▶ BRIEF: In the entries below, find the line containing "You are a GUI" and the line containing "Click the Stopping". Copy those two lines and everything between them exactly, and only that.

▶ INFORMATION GIVEN:

- - - - -

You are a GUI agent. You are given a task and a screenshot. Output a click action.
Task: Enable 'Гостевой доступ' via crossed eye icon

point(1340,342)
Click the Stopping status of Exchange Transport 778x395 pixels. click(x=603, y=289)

- - - - -

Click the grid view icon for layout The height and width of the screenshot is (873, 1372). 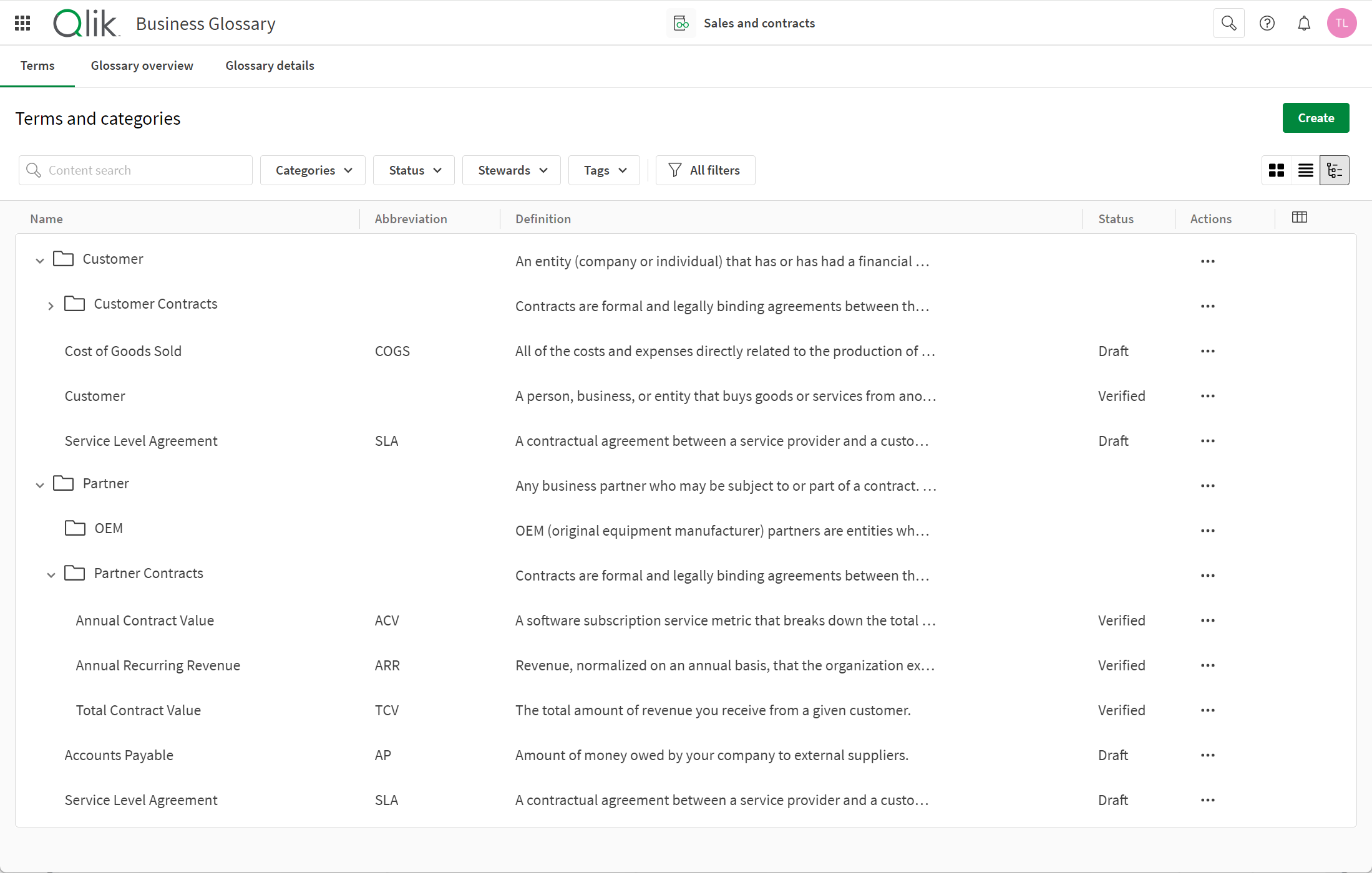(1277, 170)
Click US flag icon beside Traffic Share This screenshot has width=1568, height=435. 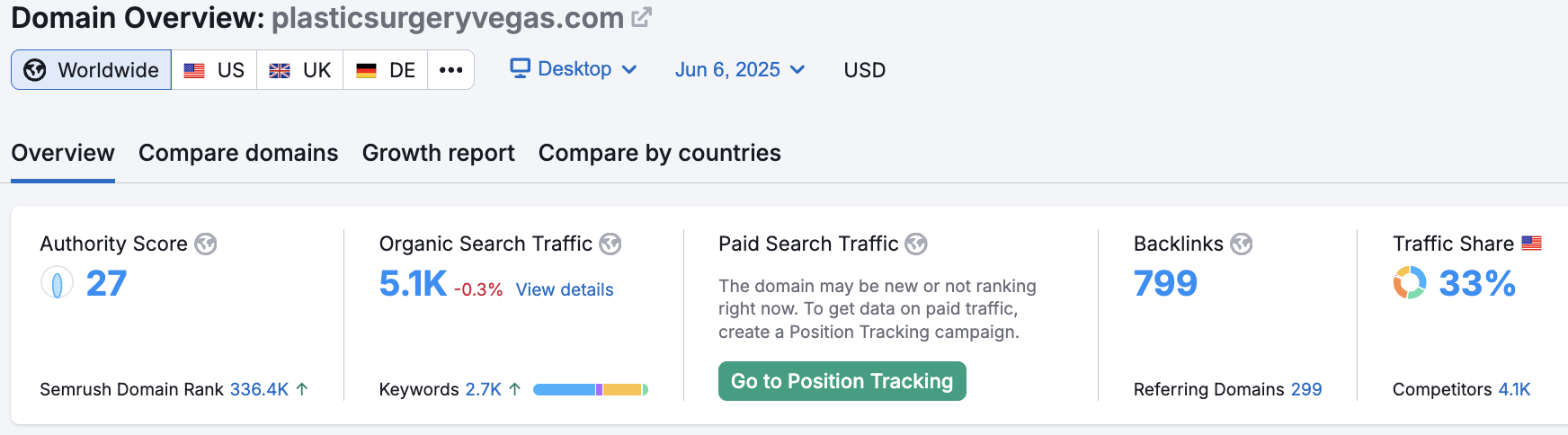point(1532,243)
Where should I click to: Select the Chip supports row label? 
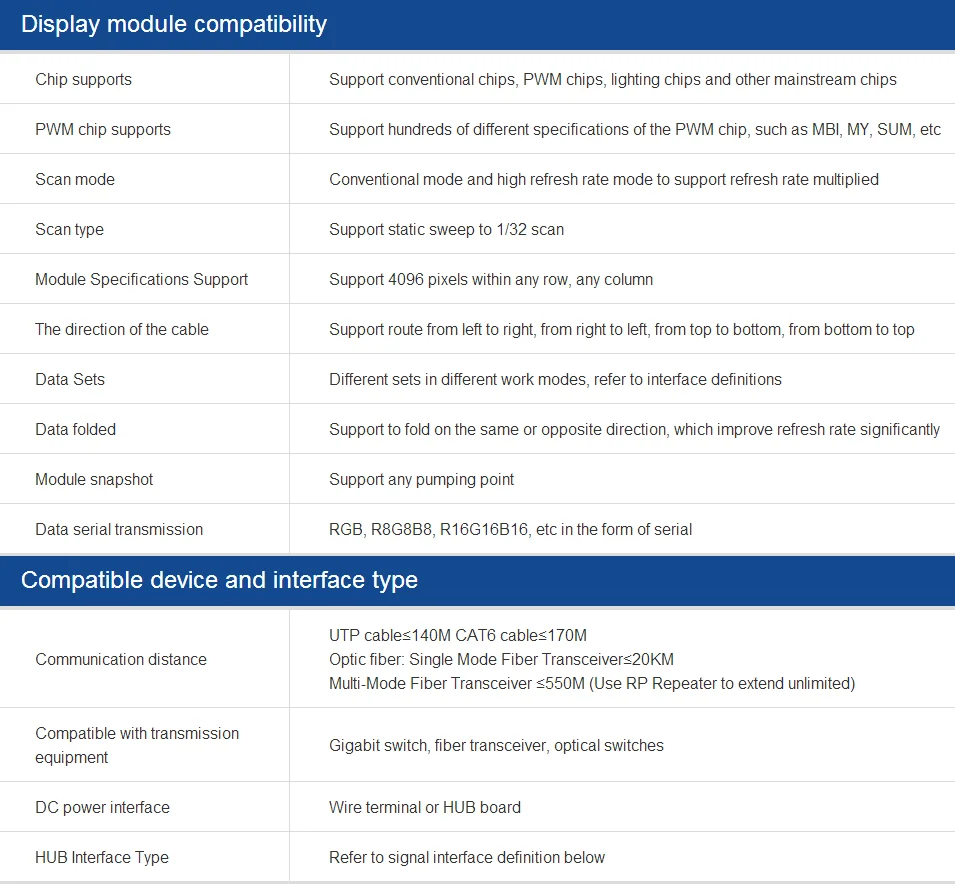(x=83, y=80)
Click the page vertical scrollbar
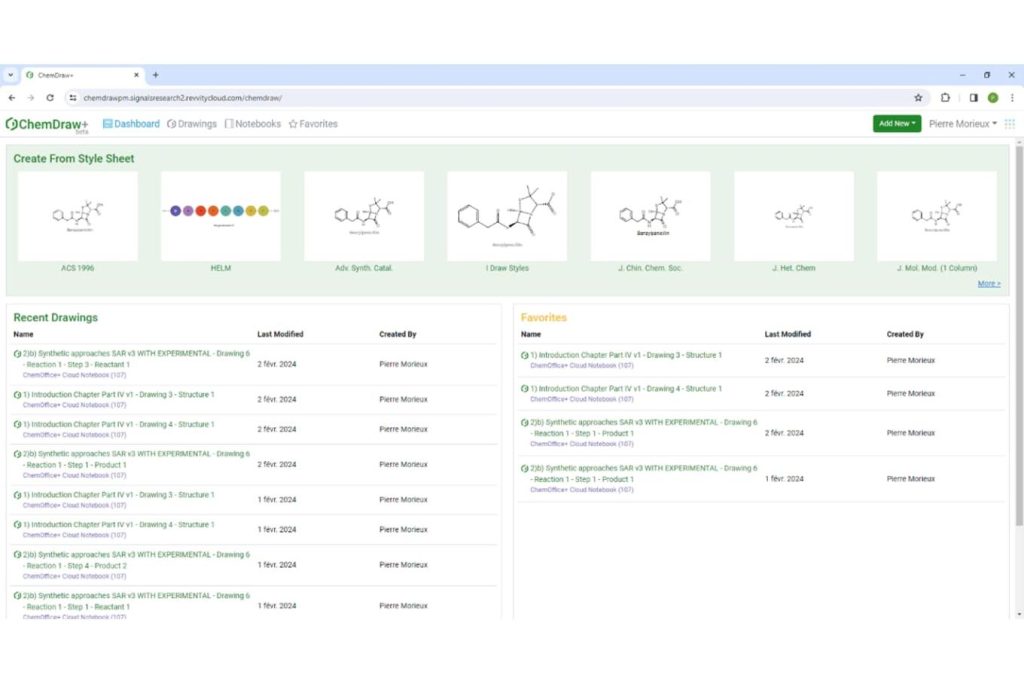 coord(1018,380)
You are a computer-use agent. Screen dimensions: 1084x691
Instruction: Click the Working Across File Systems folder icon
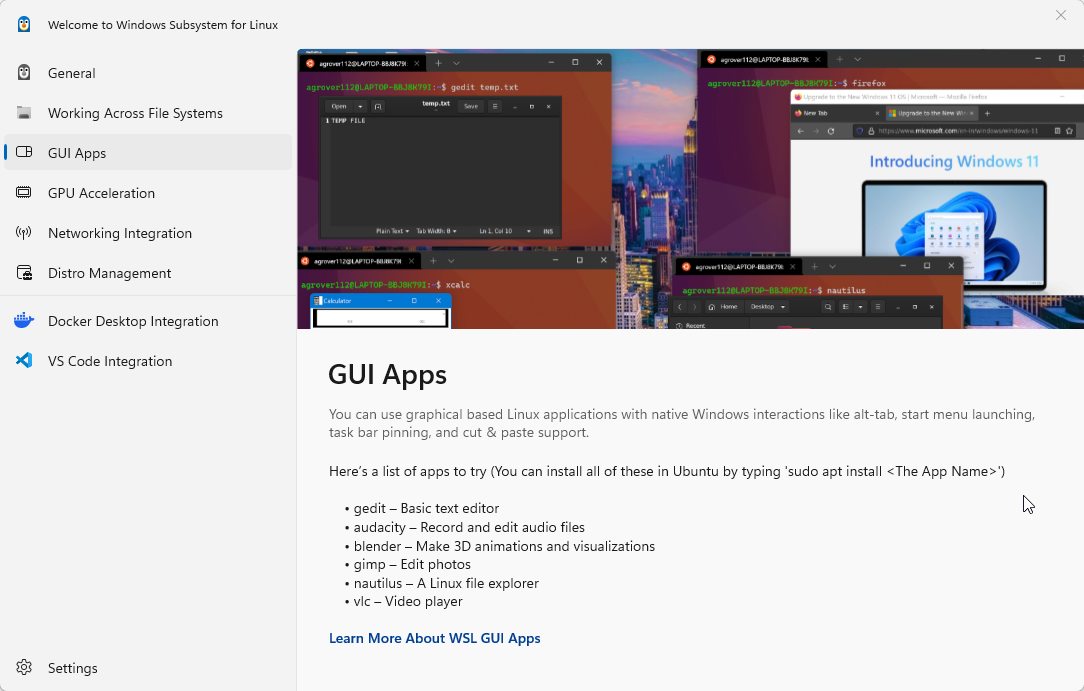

- - - - -

▶ OUTPUT FOR THIS TASK:
You are a GUI agent. You are given a task and a screenshot. Output a click action.
Task: Enable 'Гостевой доступ' via crossed eye icon

point(1340,342)
Click the Stopping status of Exchange Transport 778x395 pixels. click(x=603, y=289)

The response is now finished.